• **Text for analysis**:
#####

This isn’t just another article warning you about the perils of fast food. This time, we’re not out to tell you that burgers, fries and pizza are bad for you; instead, we’re here to tell you that the wrappers and boxes that contain them may be.
That’s right: Many fast food wrappers contain chemicals that can leach into your food, and then stay in your body for a long, long time. These substances, known as perfluorinated chemicals, or PFCs, have been linked to various cancers, and tests found them in all kinds of fast-food packaging, including burger wrappers, drink cups and french fry containers.
“This is a really persistent chemical,” said Graham Peaslee, a professor at the University of Notre Dame who tested the samples. “It gets in the bloodstream, it stays there and accumulates. There are diseases that correlate to it, so we really don’t want this class of chemicals out there.”
Findings from the study
Researchers from multiple agencies and institutions used gamma-ray spectroscopy, analogous to an X-ray, to detect how much fluorine was present in the fast-food packaging. They studied more than 400 samples of various wrappers, cups and containers from chains like McDonald’s, Burger King, Chipotle, Starbucks, Jimmy Johns, Panera and Chick-Fil-A. The containers were collected from five cities around the country, including Seattle.
They found evidence of fluorinated compounds called per- and polyfluoroalkyl substances (PFASs) in:
- 56 percent of dessert and bread wrappers
- 38 percent of sandwich and burger wrappers
- 20 percent of paperboard
Authors of the report said they sought to discuss their findings with the companies, but got only two responses, both claiming their packaging was free of the chemicals. That led the researchers to conclude some chains don’t know what’s in their packaging.
“This is a wake-up call for those companies and the consumers,” said Peaslee in a prepared statement.
What’s wrong with fluorinated chemicals?
PFCs and PFASs are used in products meant to resist stains and sticking and be waterproof. Because they are made with bonded compounds of carbon and fluorine, they resist breaking down, which means they can accumulate in water, soil, sediment – and the human body.
Studies have shown an association between the chemicals and kidney and testicular cancer, low birth weight, thyroid disease, decreased sperm quality and other illnesses. Because of these concerns, many manufacturers have phased out the use of some forms of the chemicals in their products.
The chemicals can migrate from wrappers into food, aided by high temperatures and the use of emulsified fats, the authors said.
If you have concerns about the food your family eats, you might compare it to the suggestions at ChooseMyPlate.gov, the site that offers nutritional guidance to consumers.
Do you have a nutrition topic you’d like us to cover? If so, leave us a note in the comments.
The study, “Fluorinated Compounds in U.S. Fast Food Packaging,” was published in the journal Environmental Science and Technology Letters. A plain-language press release describing the findings was issued by the University of Notre Dame.

#####

Saved entries
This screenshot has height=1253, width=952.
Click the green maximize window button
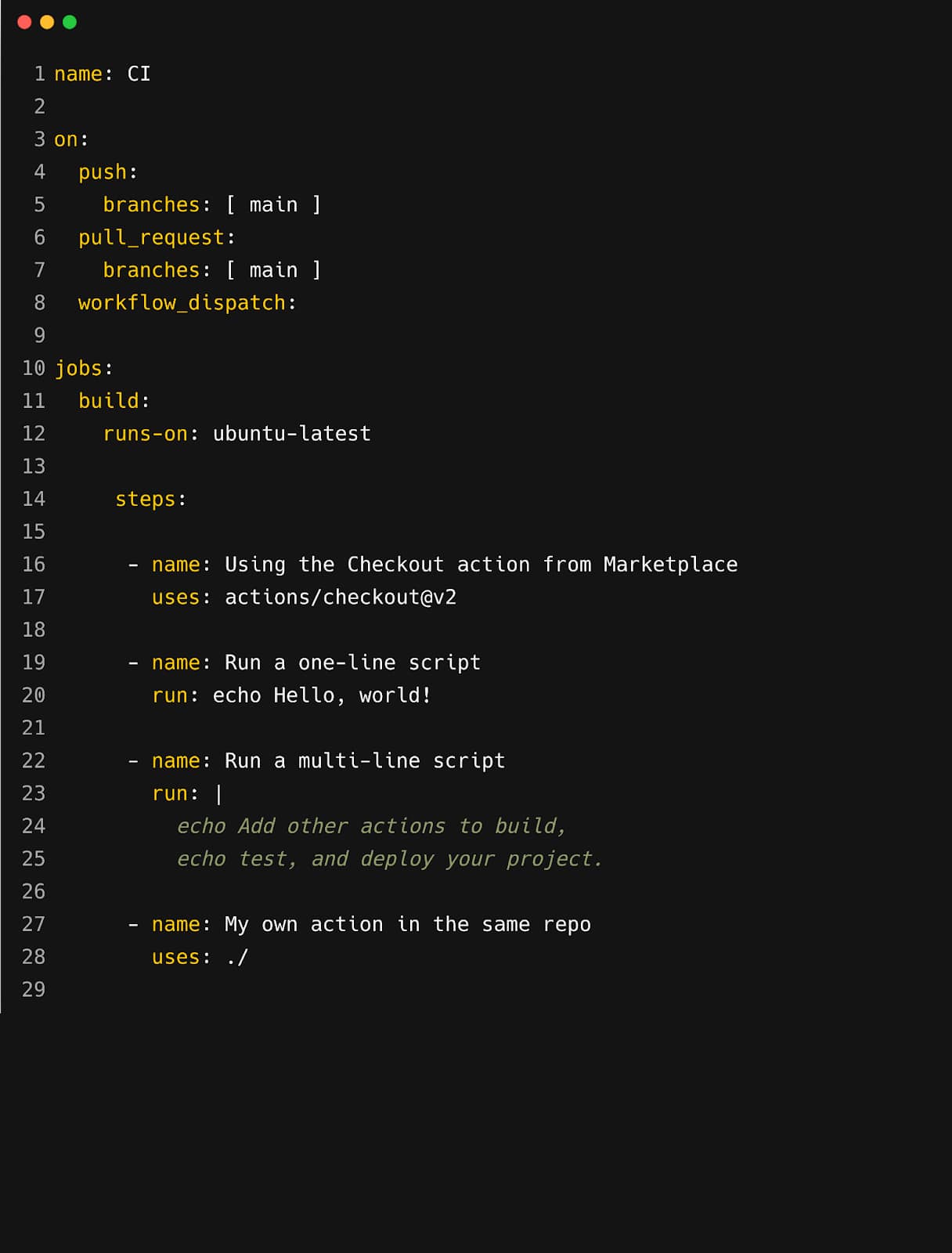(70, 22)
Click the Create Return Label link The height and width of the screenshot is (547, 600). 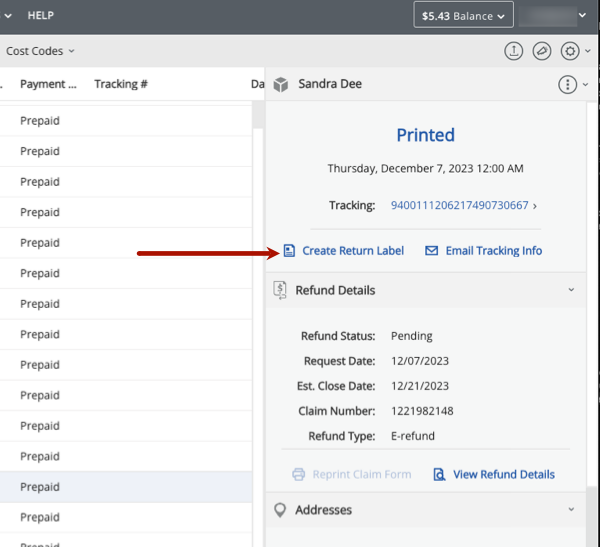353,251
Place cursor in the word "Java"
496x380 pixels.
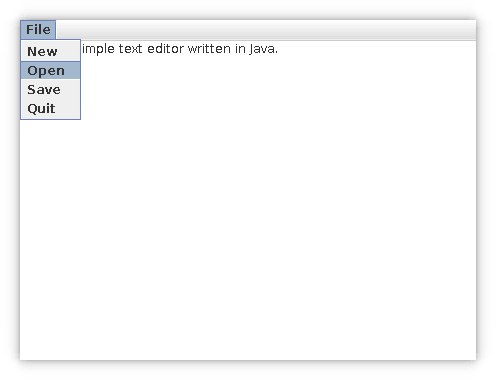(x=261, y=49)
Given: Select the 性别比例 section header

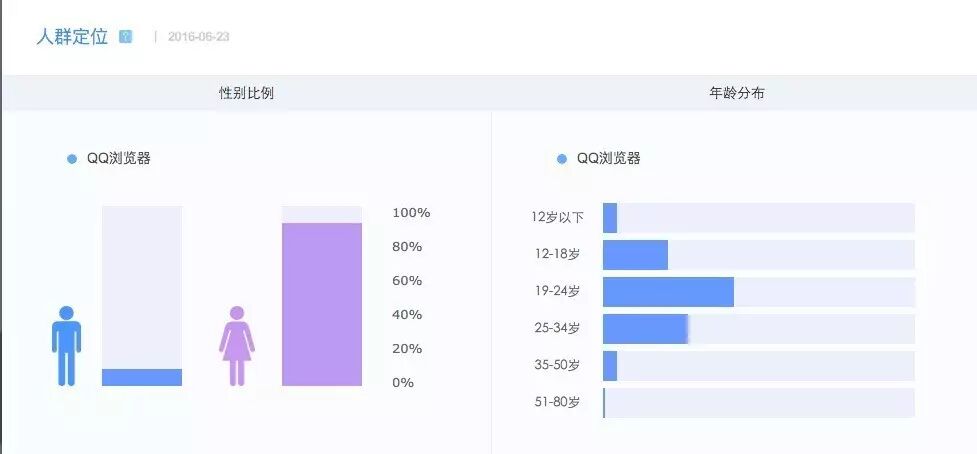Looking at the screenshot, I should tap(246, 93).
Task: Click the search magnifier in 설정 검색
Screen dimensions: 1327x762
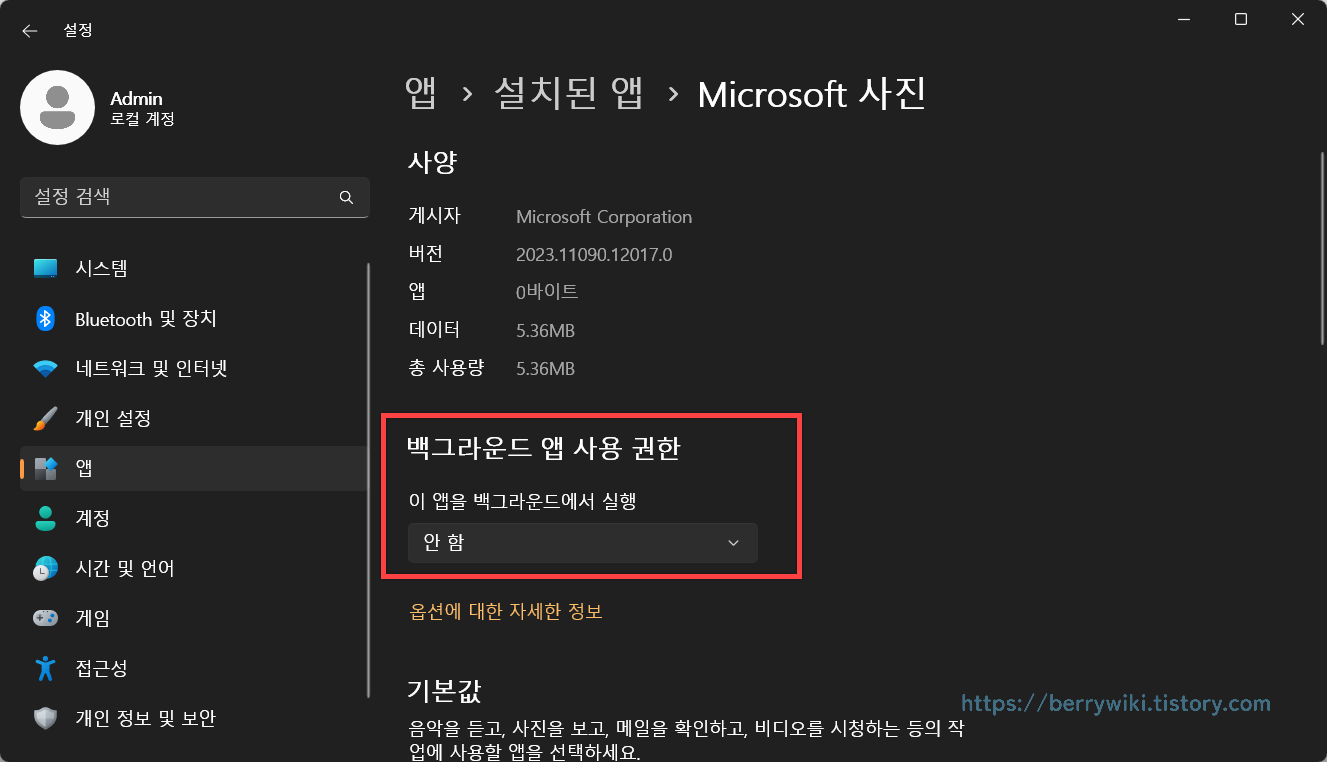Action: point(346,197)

#####

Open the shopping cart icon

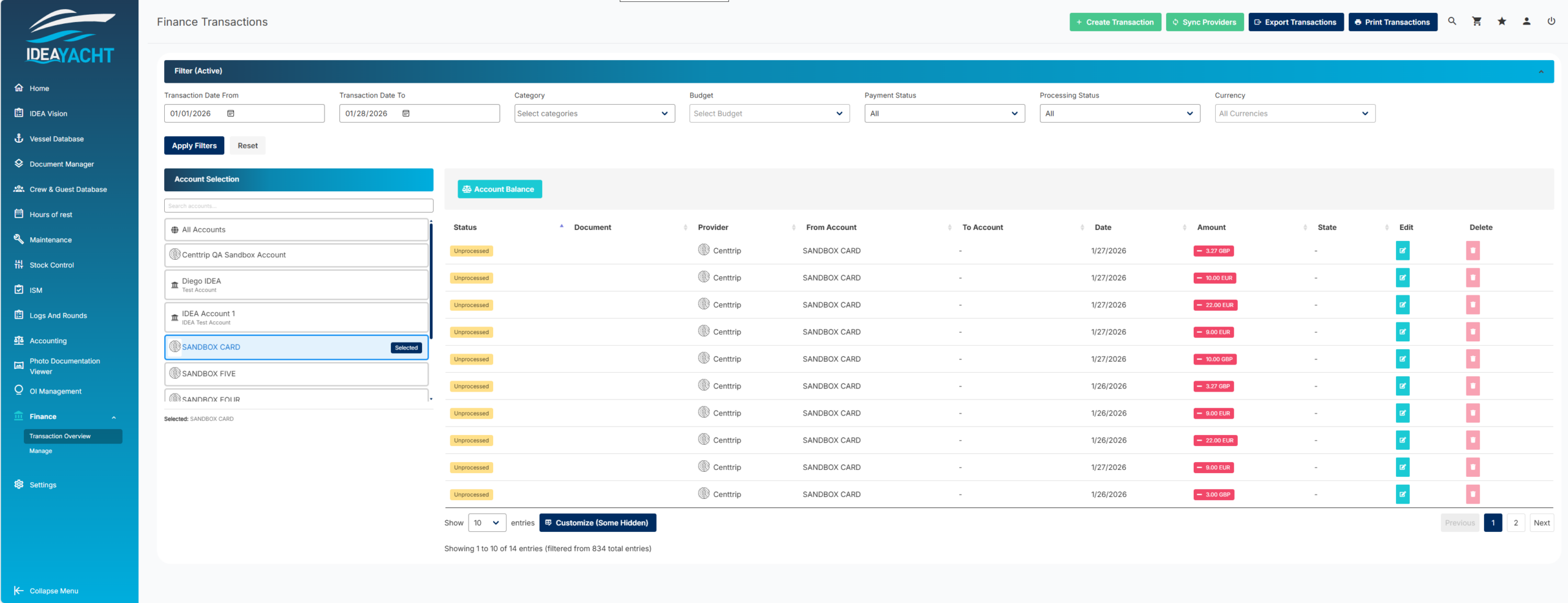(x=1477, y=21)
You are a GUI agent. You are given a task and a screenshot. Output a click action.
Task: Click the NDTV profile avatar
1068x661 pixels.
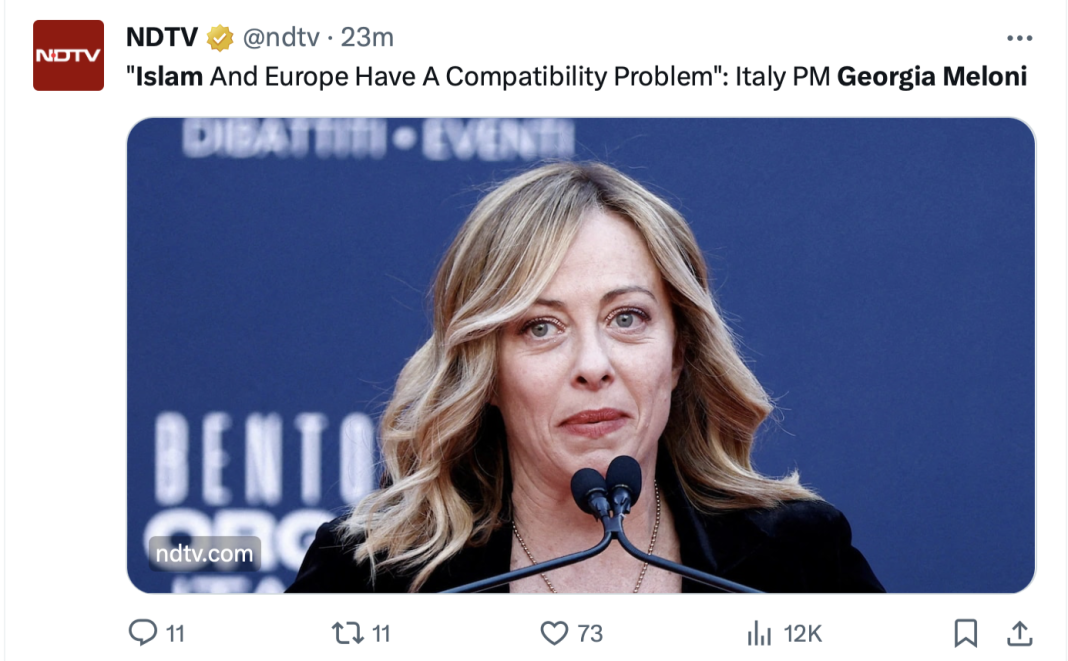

#####

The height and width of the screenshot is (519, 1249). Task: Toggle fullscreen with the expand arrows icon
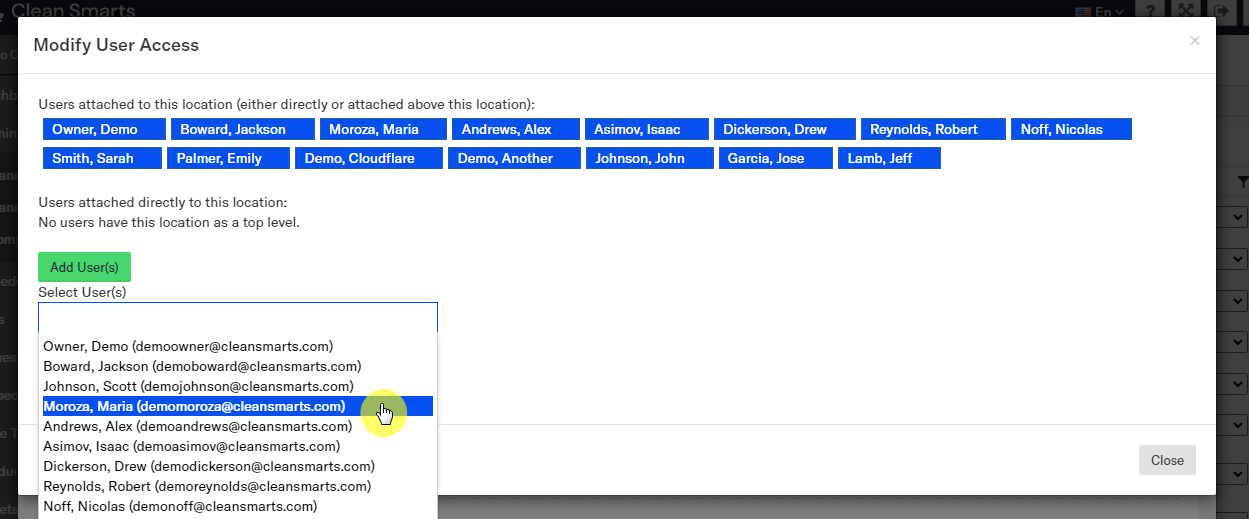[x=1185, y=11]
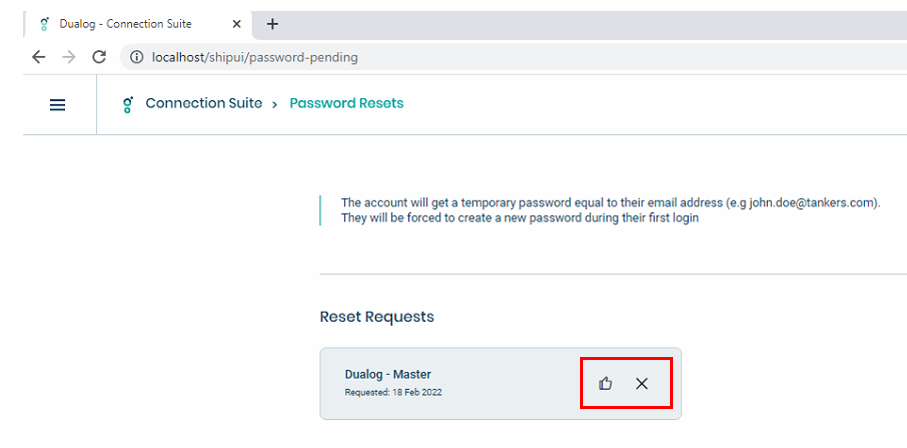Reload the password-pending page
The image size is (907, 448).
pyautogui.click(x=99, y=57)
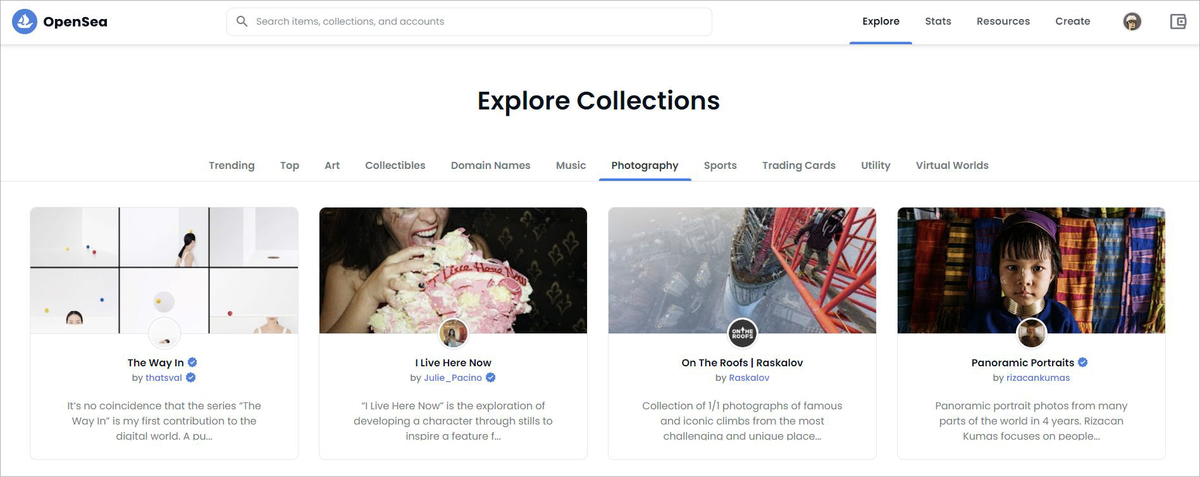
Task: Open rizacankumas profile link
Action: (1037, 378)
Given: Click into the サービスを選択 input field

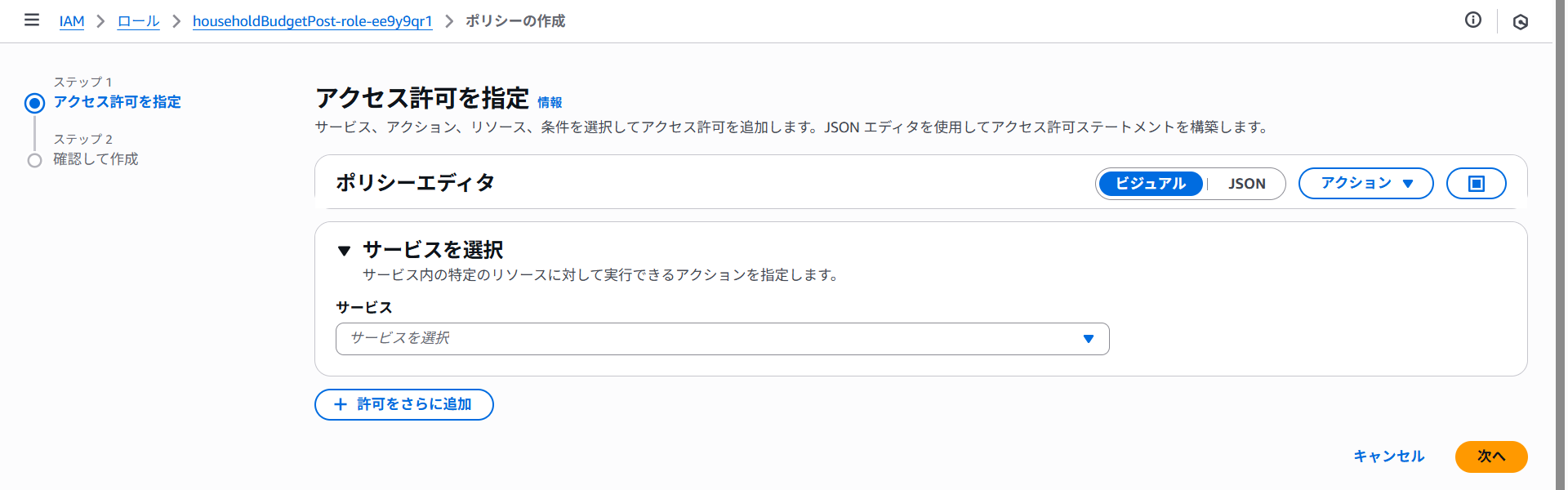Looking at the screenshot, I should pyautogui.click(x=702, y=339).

#####

Repeat word for word the part of the article on fast-food packaging starting with "If you have" and going on through "guidance to consumers.".

• **Exercise solution**:
If you have concerns about the food your family eats, you might compare it to the suggestions at ChooseMyPlate.gov, the site that offers nutritional guidance to consumers.